So lately I've been seeing a bunch of posts about how Fungus attacked or hacked your server. I'm not saying he didn't, but I'd like to say that if he somehow got onto your computer via a RAT or other virus and did some uber leet console commands and made a face appear on your screen, then he hacked your computer, not Blockland. Blockland is unhackable, but easily exploitable. Think of hacking as freezing all the players of a football game and walking past them through some black magic, and think of exploiting as picking up the ball and walking around the field to the touchdown.
Add-on Exploits
Blockland has an add-on system that allows for anyone to use any add-on, and make them through a couple programs. This is fine and good, until someone makes a bad or exploitable add-on. Eval, for instance, is a mod that allows SAs and other trusted people to access the server's console easily.
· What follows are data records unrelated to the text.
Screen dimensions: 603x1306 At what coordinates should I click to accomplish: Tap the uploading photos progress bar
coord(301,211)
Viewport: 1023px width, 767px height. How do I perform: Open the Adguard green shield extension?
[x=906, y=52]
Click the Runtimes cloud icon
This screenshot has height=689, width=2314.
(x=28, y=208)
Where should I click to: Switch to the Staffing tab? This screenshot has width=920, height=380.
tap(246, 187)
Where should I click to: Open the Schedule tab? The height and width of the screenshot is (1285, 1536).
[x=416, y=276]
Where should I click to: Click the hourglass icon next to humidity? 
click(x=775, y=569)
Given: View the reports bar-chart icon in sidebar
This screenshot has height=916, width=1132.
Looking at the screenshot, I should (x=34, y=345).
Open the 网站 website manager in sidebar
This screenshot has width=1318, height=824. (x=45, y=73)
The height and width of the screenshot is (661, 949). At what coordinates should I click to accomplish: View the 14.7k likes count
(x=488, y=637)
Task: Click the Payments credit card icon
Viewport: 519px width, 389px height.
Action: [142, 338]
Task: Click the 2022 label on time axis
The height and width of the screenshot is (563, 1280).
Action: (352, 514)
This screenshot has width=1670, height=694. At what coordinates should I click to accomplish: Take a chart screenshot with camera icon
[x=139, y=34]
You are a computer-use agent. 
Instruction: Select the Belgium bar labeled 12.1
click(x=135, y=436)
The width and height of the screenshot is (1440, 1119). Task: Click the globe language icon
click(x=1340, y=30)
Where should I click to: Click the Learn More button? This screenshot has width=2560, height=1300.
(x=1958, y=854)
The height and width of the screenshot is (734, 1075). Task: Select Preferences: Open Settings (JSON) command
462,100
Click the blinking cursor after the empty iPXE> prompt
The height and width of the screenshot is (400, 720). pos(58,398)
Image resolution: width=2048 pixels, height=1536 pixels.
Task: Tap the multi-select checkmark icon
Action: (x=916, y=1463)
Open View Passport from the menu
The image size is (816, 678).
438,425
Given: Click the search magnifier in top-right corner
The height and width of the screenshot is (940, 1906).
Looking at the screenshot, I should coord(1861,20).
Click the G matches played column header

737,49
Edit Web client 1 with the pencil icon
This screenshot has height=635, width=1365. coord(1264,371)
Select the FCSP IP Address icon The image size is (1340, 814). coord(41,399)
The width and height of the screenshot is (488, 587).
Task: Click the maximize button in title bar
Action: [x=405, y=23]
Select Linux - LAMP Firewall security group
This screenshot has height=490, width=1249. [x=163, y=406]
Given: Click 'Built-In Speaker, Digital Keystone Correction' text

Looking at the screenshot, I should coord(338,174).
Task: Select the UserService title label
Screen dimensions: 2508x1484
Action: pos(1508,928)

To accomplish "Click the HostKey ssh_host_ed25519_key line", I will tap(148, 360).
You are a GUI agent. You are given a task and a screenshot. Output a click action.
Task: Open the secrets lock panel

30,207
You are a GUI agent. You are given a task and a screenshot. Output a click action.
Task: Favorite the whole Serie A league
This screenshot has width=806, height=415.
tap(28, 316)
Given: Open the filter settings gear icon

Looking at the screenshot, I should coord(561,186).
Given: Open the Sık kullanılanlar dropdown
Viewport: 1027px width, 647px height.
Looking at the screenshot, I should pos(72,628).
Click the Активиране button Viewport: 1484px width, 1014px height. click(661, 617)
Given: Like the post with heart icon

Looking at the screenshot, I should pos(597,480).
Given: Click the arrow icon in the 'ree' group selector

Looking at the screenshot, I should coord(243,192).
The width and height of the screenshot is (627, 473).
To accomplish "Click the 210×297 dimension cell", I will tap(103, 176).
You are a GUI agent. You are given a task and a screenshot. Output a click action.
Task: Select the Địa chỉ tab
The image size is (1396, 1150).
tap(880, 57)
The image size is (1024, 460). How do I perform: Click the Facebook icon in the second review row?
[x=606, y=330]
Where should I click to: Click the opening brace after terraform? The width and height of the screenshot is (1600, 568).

But, it can be easily edited to let anyone access the server's console; this does not end well. One instance were an add-on was abused was Cciamlazy adding a line of code into a CityRP mod he gave Nobot to give him SA powers. This allowed him to always be SA on Nobot's servers. Cciamlazy's key and all of his alt keys were revoked and he was banned from the forums.
Event Exploits
Introduced in v9, events became a base part of Blockland almost overnight. Suddenly, you didn't have to code a brick and release it to be able to say, make it flash when someone stepped on it. But with any sandbox game feature, it can be abused. One instance of this was Fungusamongus using Zone Bricks (a brick/event add-on) to make faces appear on people's screens. They way he did this was by displaying a bitmap image from a default directory (EI, addons/face_default/asciiterror.png) when a player enter a zone and changing his datablock to a Rowboat. Another example of
exploiting a default feature.
So please, don't make the millionth topic about how whoever hacked your Blockland server. They exploited it.